John accompanied his father in the campaigns in northern Africa and was knighted after the victory in the Conquest of Arzila in August 1471.

====Participation in the War of the Castilian Succession====

Following the death of Henry IV of Castile in December 1474 and the accession of his half-sister, Isabella, a faction of the nobility hostile to Isabella offered the Castilian crown to Afonso V, provided he wed Henry's daughter, Joanna. John urged his father to marry Joanna and invade Castile, but leading nobles, namely the Marquis of Vila Viçosa, opposed this conviction. Afonso sent an envoy to assess support for Joanna's cause and after receiving "favorable accounts respecting the partisans of the Infanta", he ordered war preparations to be made for the following spring.

On 12 May 1475, Afonso and John entered Castile with an army of 5,600 cavalry and 14,000 foot soldiers. Afonso V proceeded to Palencia to meet Joanna while John returned home to govern the kingdom. On May 25, Joanna and Afonso were betrothed and proclaimed sovereigns of Castile. (Note: The formal marriage was delayed because Joanna was Afonso's niece and the two had not yet received a papal dispensation.) In the same month, John's wife, Eleanor, gave birth to the couple's only child to survive infancy, Afonso.

In late 1475, Afonso, with only a fragment of his army remaining, wrote letters to John imploring him to provide reinforcements.

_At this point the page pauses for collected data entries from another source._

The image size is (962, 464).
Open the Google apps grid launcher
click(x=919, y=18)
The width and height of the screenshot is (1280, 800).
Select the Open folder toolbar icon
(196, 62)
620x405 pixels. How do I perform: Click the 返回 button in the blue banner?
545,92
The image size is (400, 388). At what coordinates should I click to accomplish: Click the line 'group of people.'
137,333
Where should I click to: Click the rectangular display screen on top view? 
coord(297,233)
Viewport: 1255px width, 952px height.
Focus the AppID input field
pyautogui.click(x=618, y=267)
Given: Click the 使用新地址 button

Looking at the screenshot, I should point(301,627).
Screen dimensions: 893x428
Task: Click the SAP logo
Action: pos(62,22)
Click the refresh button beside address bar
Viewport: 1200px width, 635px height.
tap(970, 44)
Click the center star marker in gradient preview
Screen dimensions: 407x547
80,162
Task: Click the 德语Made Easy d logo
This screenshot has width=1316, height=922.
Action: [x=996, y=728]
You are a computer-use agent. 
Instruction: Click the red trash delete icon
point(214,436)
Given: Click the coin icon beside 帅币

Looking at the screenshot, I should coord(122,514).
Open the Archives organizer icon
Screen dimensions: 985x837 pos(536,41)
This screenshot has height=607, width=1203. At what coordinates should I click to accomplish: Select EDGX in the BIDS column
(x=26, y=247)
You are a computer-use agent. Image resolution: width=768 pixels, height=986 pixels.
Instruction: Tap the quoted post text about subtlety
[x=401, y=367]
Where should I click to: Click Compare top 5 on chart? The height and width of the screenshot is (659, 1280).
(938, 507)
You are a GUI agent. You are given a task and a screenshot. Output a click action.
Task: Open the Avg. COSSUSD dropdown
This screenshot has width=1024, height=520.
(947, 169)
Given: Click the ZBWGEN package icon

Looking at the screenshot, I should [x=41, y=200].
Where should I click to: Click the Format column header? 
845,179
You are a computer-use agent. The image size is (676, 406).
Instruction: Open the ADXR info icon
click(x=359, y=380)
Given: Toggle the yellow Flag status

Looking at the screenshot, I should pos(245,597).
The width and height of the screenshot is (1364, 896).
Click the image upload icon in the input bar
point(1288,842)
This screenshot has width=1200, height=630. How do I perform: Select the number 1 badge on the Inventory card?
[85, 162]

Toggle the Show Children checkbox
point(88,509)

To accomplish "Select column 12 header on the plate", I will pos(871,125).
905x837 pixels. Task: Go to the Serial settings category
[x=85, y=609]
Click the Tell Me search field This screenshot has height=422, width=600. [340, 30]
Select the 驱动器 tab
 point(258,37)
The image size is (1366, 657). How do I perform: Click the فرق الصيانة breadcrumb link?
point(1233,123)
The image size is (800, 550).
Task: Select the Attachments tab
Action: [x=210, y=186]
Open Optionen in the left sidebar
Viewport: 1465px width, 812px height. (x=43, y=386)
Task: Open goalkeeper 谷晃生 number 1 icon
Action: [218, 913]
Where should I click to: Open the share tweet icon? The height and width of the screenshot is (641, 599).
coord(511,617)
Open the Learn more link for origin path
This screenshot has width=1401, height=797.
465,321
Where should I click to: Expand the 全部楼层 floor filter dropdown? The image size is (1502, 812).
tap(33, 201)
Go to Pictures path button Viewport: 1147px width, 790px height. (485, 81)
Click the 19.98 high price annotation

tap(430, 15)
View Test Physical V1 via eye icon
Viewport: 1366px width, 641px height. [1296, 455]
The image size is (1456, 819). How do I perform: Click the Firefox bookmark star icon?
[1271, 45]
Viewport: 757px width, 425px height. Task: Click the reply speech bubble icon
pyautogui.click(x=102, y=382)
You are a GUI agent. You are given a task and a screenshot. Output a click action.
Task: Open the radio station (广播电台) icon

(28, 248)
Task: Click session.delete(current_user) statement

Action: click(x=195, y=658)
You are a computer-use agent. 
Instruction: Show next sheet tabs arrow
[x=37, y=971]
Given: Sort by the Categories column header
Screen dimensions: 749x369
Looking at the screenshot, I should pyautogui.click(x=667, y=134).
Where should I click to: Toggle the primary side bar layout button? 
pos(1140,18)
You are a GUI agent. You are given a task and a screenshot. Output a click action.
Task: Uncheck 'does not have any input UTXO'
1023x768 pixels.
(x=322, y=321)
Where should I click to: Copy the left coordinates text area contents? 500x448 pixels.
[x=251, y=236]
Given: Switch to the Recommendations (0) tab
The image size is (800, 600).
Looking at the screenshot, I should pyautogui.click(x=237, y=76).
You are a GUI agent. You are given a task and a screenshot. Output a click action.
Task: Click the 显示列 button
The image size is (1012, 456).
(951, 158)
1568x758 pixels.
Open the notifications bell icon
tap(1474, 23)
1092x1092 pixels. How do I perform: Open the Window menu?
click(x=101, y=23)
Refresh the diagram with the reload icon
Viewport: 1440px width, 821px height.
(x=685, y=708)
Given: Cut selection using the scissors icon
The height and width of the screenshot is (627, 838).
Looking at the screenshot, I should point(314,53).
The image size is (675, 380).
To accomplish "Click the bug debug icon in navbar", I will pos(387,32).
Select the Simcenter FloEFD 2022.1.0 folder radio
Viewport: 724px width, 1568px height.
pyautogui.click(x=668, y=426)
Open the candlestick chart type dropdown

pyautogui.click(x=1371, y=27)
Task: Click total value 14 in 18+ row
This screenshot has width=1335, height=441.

John raised an army and left for Castile again in January 1476, appointing Eleanor regent of the kingdom.

In March 1476, at Toro, Afonso V and John and some 8,000 men faced Castilian forces of similar size led by Isabella's husband, Ferdinand of Aragon, Cardinal Mendoza and the Duke of Alba. King Afonso V was beaten by the left and center of King Ferdinand's army and fled from the battlefield. John defeated the Castilian right wing, recovered the lost Portuguese Royal standard, and held the field, but overall the battle was indecisive. Despite its uncertain outcome, the Battle of Toro represented a great political victory for Isabella and Ferdinand and Afonso's prospects for obtaining the Castilian crown were severely damaged. John promptly returned to Portugal to disband the remnants of his army, arriving the first week of April.

===De facto rule===
Months after the Battle of Toro, in August 1476, Afonso V travelled to France hoping to obtain the assistance of King Louis XI in his fight against Castile. In September 1477, disheartened that his efforts to secure support had proved fruitless, Afonso abdicated the throne and embarked on a pilgrimage to Jerusalem. He was eventually persuaded to return to Portugal, where he arrived in November 1477. John had been proclaimed king days prior to Afonso's arrival, but relinquished his new title and insisted that his father reassume the crown.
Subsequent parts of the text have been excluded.